(Stored records)
[Start of section]

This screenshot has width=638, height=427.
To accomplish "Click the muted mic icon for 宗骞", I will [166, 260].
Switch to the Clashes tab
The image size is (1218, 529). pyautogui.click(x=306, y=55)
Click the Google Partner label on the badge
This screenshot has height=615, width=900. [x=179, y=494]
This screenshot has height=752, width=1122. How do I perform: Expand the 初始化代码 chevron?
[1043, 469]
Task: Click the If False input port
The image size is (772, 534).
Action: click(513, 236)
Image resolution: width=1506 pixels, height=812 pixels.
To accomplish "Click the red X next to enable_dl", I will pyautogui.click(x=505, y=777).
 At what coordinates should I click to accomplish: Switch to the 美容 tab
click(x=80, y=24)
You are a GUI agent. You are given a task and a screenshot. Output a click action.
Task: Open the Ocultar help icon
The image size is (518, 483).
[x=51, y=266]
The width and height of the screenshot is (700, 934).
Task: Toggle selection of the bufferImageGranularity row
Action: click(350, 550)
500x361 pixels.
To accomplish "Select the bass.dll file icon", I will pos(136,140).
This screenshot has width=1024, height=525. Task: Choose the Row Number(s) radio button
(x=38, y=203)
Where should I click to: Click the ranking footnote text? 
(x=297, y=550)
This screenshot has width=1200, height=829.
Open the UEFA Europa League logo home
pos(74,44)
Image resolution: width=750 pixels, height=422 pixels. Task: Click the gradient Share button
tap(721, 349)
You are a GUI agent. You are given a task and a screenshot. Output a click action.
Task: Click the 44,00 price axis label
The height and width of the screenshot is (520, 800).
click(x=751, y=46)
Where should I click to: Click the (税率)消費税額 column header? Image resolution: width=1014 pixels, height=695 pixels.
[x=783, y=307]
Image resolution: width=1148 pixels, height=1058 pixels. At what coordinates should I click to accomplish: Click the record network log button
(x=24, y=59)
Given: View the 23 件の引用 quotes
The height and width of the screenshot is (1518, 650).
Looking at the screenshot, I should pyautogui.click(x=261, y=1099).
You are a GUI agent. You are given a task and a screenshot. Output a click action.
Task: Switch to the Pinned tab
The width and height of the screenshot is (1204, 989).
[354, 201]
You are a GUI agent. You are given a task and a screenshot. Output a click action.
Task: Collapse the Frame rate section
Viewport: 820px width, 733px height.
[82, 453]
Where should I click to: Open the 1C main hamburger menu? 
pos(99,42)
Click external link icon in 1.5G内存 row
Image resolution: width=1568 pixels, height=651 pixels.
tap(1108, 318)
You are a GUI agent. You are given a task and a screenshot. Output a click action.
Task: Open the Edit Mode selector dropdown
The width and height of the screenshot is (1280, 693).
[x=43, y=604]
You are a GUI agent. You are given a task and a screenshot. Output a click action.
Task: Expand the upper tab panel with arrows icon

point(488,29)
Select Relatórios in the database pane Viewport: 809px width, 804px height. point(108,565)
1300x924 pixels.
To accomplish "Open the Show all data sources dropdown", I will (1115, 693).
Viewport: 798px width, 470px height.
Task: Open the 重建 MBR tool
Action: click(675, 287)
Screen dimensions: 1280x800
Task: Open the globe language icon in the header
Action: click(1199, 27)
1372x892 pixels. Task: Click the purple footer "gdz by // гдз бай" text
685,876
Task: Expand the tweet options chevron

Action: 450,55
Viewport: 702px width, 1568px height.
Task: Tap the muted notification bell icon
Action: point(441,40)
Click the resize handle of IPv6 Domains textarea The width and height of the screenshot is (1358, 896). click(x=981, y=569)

[End of section]

_WORK TO COMPLETE_. Look above for the line that contains "At what coordinates should I click to accomplish: Switch". Starting there, transcribe every line exactly until you have copied the line that contains "500x361 pixels.".

_FINAL ANSWER_.
 At what coordinates should I click to accomplish: Switch to the 美容 tab
click(x=80, y=24)
You are a GUI agent. You are given a task and a screenshot. Output a click action.
Task: Open the Ocultar help icon
The image size is (518, 483).
[x=51, y=266]
The width and height of the screenshot is (700, 934).
Task: Toggle selection of the bufferImageGranularity row
Action: click(350, 550)
500x361 pixels.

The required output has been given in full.